Johnson then played an uncensored version of the video, released to the committee, where somebody can be heard at the end appearing to say, "What do we do now?"
Johnson asked Stanislaus why the EPA edited out that audio. (On its website, the agency said it only removed profanity in the audio.)
The EPA official said he did not know.
Johnson suggested the EPA was being misleading, and added: "Clearly, 'what do we do now' -- that question, they didn't have an answer to."
At the lead-off hearing held Wednesday, the Navajo Nation's environmental protection director also said they want another agency put in charge of the response and an "independent" body put in charge of the investigation.
"No other environmental bad actor would be given leeway to investigate itself," Donald Benn said, claiming the EPA has a "conflict of interest."
Stanislaus acknowledged that "broader notification should have occurred" after the spill.
And, in response to questions about accountability, he said they are doing internal reviews and "we are only part of the way through."
The hearing Wednesday marked only the start of congressional scrutiny for the EPA's role in the spill.
A private contractor was trying to pipe contaminated water from the Gold King Mine to a nearby water treatment system when the spill happened on Aug. 5.
Crews were using heavy equipment to remove loose dirt above the entrance of the collapsed mine on the morning of the spill.

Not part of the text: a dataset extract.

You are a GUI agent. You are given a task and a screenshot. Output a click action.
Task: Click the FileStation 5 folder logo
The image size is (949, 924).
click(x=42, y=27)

Benn made several appeals to the EPA during Wednesday's hearing, warning of potential "long-term health effects" and "long-term economic losses" from the disaster.
He asked for help delivering water to locals, and setting up a relief fund for ranchers and farmers. He called for more resources for water, sediment and soil monitoring, and help establishing reserve water supplies to guard against future disasters.
The Associated Press contributed to this report.